◆ **Extracted text**

···

Quiet Sky Waiheke has made a submission on Auckland’s Council’s TERP asking for a plan change to prohibit helicopters in residential areas.

“We encourage people to take a look at their rates bill and check how much they are contributing to climate change, and then consider that the council still allows helicopters,” Keith said.

Keith was also concerned by a recent opinion piece by council chief of strategy Megan Tyler which appeared to suggest the council was holding back on addressing choppers over potential legal opposition from helicopter users with deep pockets.

It said: “any changes to the Unitary Plan to make recreational helicopter activity prohibited in residential and coastal areas would need to meet an extremely high legal bar, and there would likely be substantial opposition.”

Dirk Hudig and Don Mathieson wants to stop helicopter flights out of suburban Herne Bay.

In Quiet Sky’s submission on the TERP, it called on council to require carbon emissions to be a factor in resource consent decisions for helicopter flights.

“It’s a good document, but the aviation component is particularly anaemic and unlikely to achieve its targets. Its makes the council look impotent by having no suggested actions for itself,” it said.

The TERP does call to reduce aviation emissions by half, suggesting that air business travel could be replaced with faster interregional trains and coach buses, funded by the Government.

···

(Collected data entries)
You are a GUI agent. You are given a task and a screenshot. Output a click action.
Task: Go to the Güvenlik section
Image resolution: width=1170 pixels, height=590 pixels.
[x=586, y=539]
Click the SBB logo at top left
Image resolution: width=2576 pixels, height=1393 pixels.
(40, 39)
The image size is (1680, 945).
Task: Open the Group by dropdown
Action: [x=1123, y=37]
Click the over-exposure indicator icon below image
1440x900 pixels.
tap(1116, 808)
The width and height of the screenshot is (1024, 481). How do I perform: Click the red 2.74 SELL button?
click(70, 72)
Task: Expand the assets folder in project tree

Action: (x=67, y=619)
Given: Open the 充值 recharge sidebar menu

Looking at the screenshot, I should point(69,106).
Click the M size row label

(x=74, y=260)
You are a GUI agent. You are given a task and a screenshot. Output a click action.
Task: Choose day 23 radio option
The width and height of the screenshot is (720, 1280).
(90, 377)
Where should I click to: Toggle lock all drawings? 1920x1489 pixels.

···

◆ **What to do**
1. According to the article on helicopters at the top, what did Quiet Sky want the council to make a factor in resource consent decisions for helicopter flights?
2. Write what follows the last sentence of the article on helicopters at the top.

◆ **Answers given**
1. Carbon emissions.

2.
However, council said greenhouse gas inventory used to inform the TERP did not actually take leisure or business flights into account.

In other words, how much private helicopters contribute to Auckland’s transport emissions is hard to identify.

There’s no doubt cars pollute, and, that Aucklanders could reduce use. The TERP attributes 72% or 3.5 million tonnes each year to cars, and shows people still take a car even if they’re only travelling a couple of kilometres.

However, helicopters are much more carbon intensive compared to their overall utility.

One Landcare Research NZ report estimates that aviation fuel emits 2.6kgs of CO2 per litre, while international organisation Carbon Independent places it at 3.8kgs a litre.

As a theoretical example, this would mean an Airbus H130 chopper, which was the subject of a recent consent application in Herne Bay, would expel around 340kgs of CO2 per hour.

In comparison, an average car expels 8.5kgs of CO2 an hour at 50kph, according to Government estimates.

A trip in an Airbus H130 helicopter to the Tara Iti golf course near Mangawhai, for example, would take 20 minutes and expel around 113kgs of CO2. Driving there would take an hour and a half and produce 17.1kgs.

Stuff asked if it was fair for council to expect people to reduce car use while high polluting aircraft was allowed to continue.

“The council has taken a leadership role in this space, which means leading in areas where we have control over the decision-making, and advocating in those where we don’t,” Jacques Victor said, council’s general manager of strategy and research.

The emissions plan does conceive of implementing “low emissions zones” that restrict use of private transport, but a council spokesperson said they had not been considered for restricting private aircraft.

“Our main role will be one of advocacy to central government and encouraging the aviation industry to play its part, partly through the development of low emission aviation fuels and vehicles.”